[Material to process — start]

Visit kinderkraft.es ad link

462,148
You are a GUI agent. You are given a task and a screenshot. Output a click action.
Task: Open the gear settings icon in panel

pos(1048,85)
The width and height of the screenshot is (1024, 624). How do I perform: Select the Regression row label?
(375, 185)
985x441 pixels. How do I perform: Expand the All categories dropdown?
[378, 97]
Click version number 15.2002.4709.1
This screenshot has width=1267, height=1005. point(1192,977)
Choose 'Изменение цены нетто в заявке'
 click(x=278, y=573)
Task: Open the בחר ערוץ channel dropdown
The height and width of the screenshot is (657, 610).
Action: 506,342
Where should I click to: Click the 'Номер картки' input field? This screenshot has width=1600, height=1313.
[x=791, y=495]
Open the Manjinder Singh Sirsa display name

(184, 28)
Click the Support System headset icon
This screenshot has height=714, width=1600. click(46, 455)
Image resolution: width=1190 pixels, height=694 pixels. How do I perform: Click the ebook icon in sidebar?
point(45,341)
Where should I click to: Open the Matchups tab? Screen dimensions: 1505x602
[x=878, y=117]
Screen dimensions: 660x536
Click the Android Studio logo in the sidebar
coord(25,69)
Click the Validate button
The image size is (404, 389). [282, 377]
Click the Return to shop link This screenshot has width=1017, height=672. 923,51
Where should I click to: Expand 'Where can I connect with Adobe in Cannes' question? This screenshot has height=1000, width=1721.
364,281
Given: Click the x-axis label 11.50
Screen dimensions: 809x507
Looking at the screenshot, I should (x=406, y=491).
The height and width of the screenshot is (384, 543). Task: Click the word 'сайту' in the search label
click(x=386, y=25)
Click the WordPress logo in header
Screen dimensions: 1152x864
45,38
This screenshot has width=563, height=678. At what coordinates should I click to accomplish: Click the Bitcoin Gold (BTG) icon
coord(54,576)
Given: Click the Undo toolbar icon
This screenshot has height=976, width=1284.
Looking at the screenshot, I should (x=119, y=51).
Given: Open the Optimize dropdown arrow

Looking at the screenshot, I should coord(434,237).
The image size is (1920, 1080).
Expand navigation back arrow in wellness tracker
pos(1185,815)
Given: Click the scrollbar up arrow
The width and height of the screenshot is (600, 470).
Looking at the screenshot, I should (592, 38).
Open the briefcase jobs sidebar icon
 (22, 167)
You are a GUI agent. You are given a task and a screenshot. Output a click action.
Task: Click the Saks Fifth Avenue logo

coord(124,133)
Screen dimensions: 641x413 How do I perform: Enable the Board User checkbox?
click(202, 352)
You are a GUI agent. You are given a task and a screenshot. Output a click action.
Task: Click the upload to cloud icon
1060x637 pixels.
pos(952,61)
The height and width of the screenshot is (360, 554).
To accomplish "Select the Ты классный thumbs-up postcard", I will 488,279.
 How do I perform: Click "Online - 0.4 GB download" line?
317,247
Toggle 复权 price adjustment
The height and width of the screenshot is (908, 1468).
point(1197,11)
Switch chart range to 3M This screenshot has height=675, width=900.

[Material to process — finish]

Task to carry out =
Would you output the material above once more, exactly as given?

Solved exercise =
Visit kinderkraft.es ad link

462,148
You are a GUI agent. You are given a task and a screenshot. Output a click action.
Task: Open the gear settings icon in panel

pos(1048,85)
The width and height of the screenshot is (1024, 624). How do I perform: Select the Regression row label?
(375, 185)
985x441 pixels. How do I perform: Expand the All categories dropdown?
[378, 97]
Click version number 15.2002.4709.1
This screenshot has width=1267, height=1005. point(1192,977)
Choose 'Изменение цены нетто в заявке'
 click(x=278, y=573)
Task: Open the בחר ערוץ channel dropdown
The height and width of the screenshot is (657, 610).
Action: 506,342
Where should I click to: Click the 'Номер картки' input field? This screenshot has width=1600, height=1313.
[x=791, y=495]
Open the Manjinder Singh Sirsa display name

(184, 28)
Click the Support System headset icon
This screenshot has height=714, width=1600. click(46, 455)
Image resolution: width=1190 pixels, height=694 pixels. How do I perform: Click the ebook icon in sidebar?
point(45,341)
Where should I click to: Open the Matchups tab? Screen dimensions: 1505x602
[x=878, y=117]
Screen dimensions: 660x536
Click the Android Studio logo in the sidebar
coord(25,69)
Click the Validate button
The image size is (404, 389). [282, 377]
Click the Return to shop link This screenshot has width=1017, height=672. 923,51
Where should I click to: Expand 'Where can I connect with Adobe in Cannes' question? This screenshot has height=1000, width=1721.
364,281
Given: Click the x-axis label 11.50
Screen dimensions: 809x507
Looking at the screenshot, I should (x=406, y=491).
The height and width of the screenshot is (384, 543). Task: Click the word 'сайту' in the search label
click(x=386, y=25)
Click the WordPress logo in header
Screen dimensions: 1152x864
45,38
This screenshot has width=563, height=678. At what coordinates should I click to accomplish: Click the Bitcoin Gold (BTG) icon
coord(54,576)
Given: Click the Undo toolbar icon
This screenshot has height=976, width=1284.
Looking at the screenshot, I should (x=119, y=51).
Given: Open the Optimize dropdown arrow

Looking at the screenshot, I should coord(434,237).
The image size is (1920, 1080).
Expand navigation back arrow in wellness tracker
pos(1185,815)
Given: Click the scrollbar up arrow
The width and height of the screenshot is (600, 470).
Looking at the screenshot, I should (592, 38).
Open the briefcase jobs sidebar icon
 (22, 167)
You are a GUI agent. You are given a task and a screenshot. Output a click action.
Task: Click the Saks Fifth Avenue logo

coord(124,133)
Screen dimensions: 641x413 How do I perform: Enable the Board User checkbox?
click(202, 352)
You are a GUI agent. You are given a task and a screenshot. Output a click action.
Task: Click the upload to cloud icon
1060x637 pixels.
pos(952,61)
The height and width of the screenshot is (360, 554).
To accomplish "Select the Ты классный thumbs-up postcard", I will 488,279.
 How do I perform: Click "Online - 0.4 GB download" line?
317,247
Toggle 复权 price adjustment
The height and width of the screenshot is (908, 1468).
point(1197,11)
Switch chart range to 3M This screenshot has height=675, width=900.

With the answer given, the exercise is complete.